San Francisco's Department of Technology has been grappling for the better part of three years with a problem that sounds almost trivially bureaucratic: thousands of duplicate images embedded across municipal databases, from planning permit scans filed at 49 South Van Ness Avenue to health inspection records maintained by the Department of Public Health's Civic Center offices. The redundancy is not trivial. Storage costs, licensing fees for document-management software, and staff hours spent manually sorting misfiled images have added up to a recurring line item that city budget analysts have flagged in successive fiscal reviews.
The timing matters because the city is mid-way through an ambitious digitization push tied to its Open Data program, administered through DataSF, the municipal unit housed within the Department of Technology. Officials have staked significant political capital — and federal grant money — on making San Francisco's public records faster to search and easier for residents to use. Duplicate images clog those systems, return false results in database queries, and force IT contractors to re-index records that should have been clean from the start.
How the Backlog Built Up
The roots of the problem run back to roughly 2019 and 2020, when multiple city departments independently migrated paper records to digital formats under time pressure, often using different scanning vendors with incompatible file-naming conventions. The Planning Department, which processes thousands of permit applications annually for projects across neighborhoods from the Mission District to the Sunset, was scanning documents into one system while the City Attorney's office was ingesting related legal filings into a separate platform. When those repositories were later merged under a unified content-management initiative, duplicate images multiplied rather than consolidated.
The SF Digital Services team, based at City Hall, identified the scope of the issue formally in a 2023 internal audit. At that point, preliminary estimates suggested that between 15 and 20 percent of images stored in certain legacy databases were exact or near-exact duplicates, though those figures were internal working estimates rather than published findings. The audit recommended a phased deduplication protocol, but budget cycles and staff turnover — compounded by the same tech-sector contraction that hammered private employers in SoMa and the Financial District between 2022 and 2024 — slowed implementation.
The city also leaned heavily on outside contractors during the initial digitization push. Several of those contracts, administered through the Office of Contract Administration, did not include deduplication as a deliverable, meaning vendors were paid to ingest files without ensuring uniqueness. By the time city staff noticed the problem at scale, the contracts had closed and responsibility for cleanup had reverted to in-house teams already stretched thin.

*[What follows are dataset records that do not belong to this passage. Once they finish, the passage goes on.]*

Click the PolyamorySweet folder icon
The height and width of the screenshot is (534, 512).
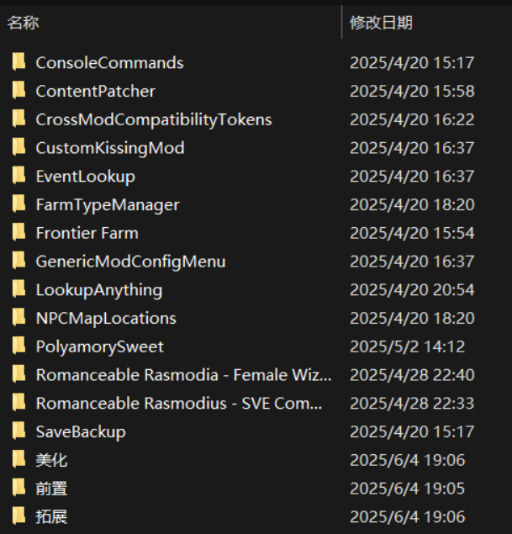pyautogui.click(x=18, y=346)
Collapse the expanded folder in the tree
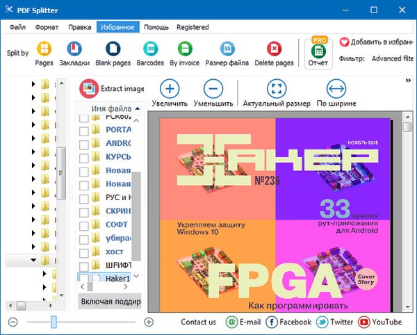This screenshot has width=417, height=335. point(33,261)
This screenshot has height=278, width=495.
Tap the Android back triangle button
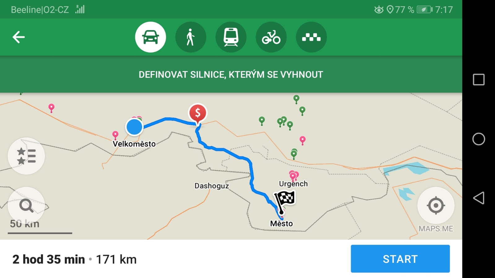click(479, 198)
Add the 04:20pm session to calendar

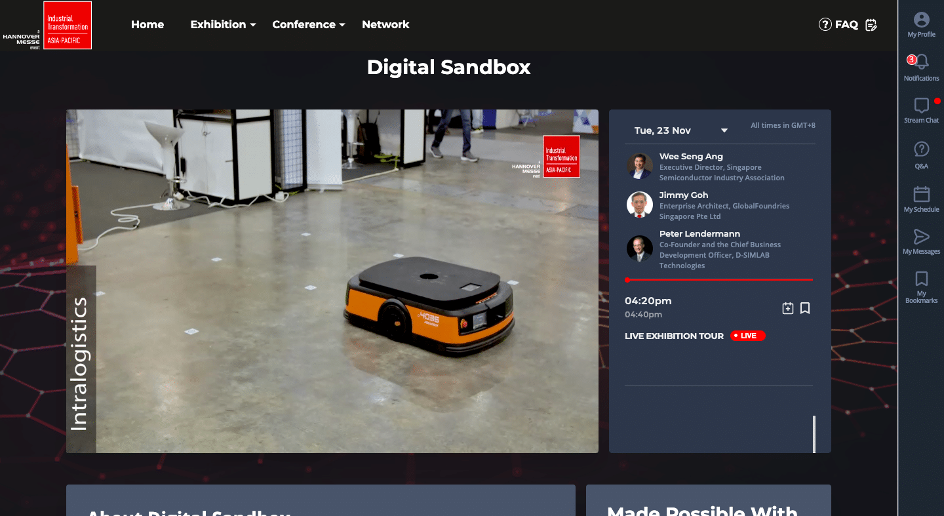coord(788,308)
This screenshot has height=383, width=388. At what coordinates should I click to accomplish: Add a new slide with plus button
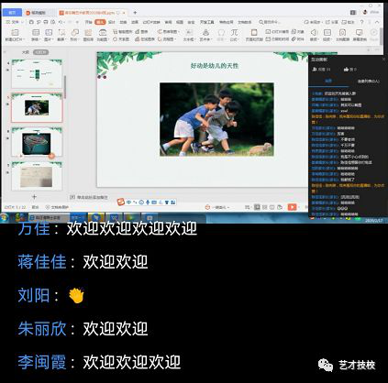tap(34, 197)
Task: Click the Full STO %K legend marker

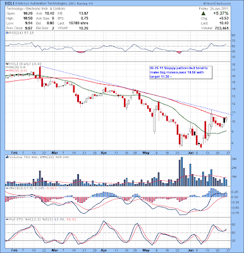Action: click(7, 219)
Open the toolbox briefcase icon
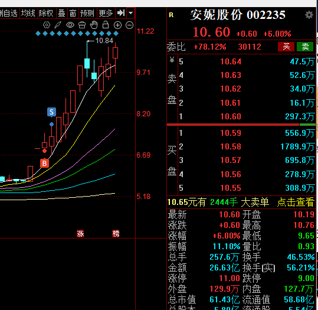This screenshot has height=310, width=318. (x=82, y=25)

What Deduplication Actually Requires
Fixing the problem is not simply a matter of running a script. Images scanned at different resolutions or with slightly different timestamps are not recognized as identical by standard hash-based deduplication tools, which means human review is still required for a significant subset of files. The city's Main Library on Larkin Street, which maintains its own digital archive of San Francisco historical photographs, dealt with a comparable challenge when it digitized its collection beginning in 2017 and developed a hybrid automated-plus-manual workflow that took roughly 18 months to complete. That model has since been cited internally as a template for the broader municipal effort.
The Department of Technology is expected to issue a formal request for proposals later in 2026 for a deduplication and image-management overhaul. The contract, based on comparable municipal projects in cities including Chicago and Denver, is likely to run into the low seven figures over a multi-year term. DataSF has already begun tagging affected datasets on its public portal so that developers and researchers pulling city records are at least aware of the duplication risk while cleanup proceeds.
For residents trying to pull permit histories for properties in neighborhoods like the Tenderloin or Dogpatch, the practical advice for now is to cross-reference records against the Planning Department's public portal at 49 South Van Ness and to treat any image-based document returned in duplicate as a known system artifact rather than a substantive discrepancy. The city says it expects the first phase of deduplication — covering Planning and DPH records — to be complete before the end of the current fiscal year, which closes June 30, 2027.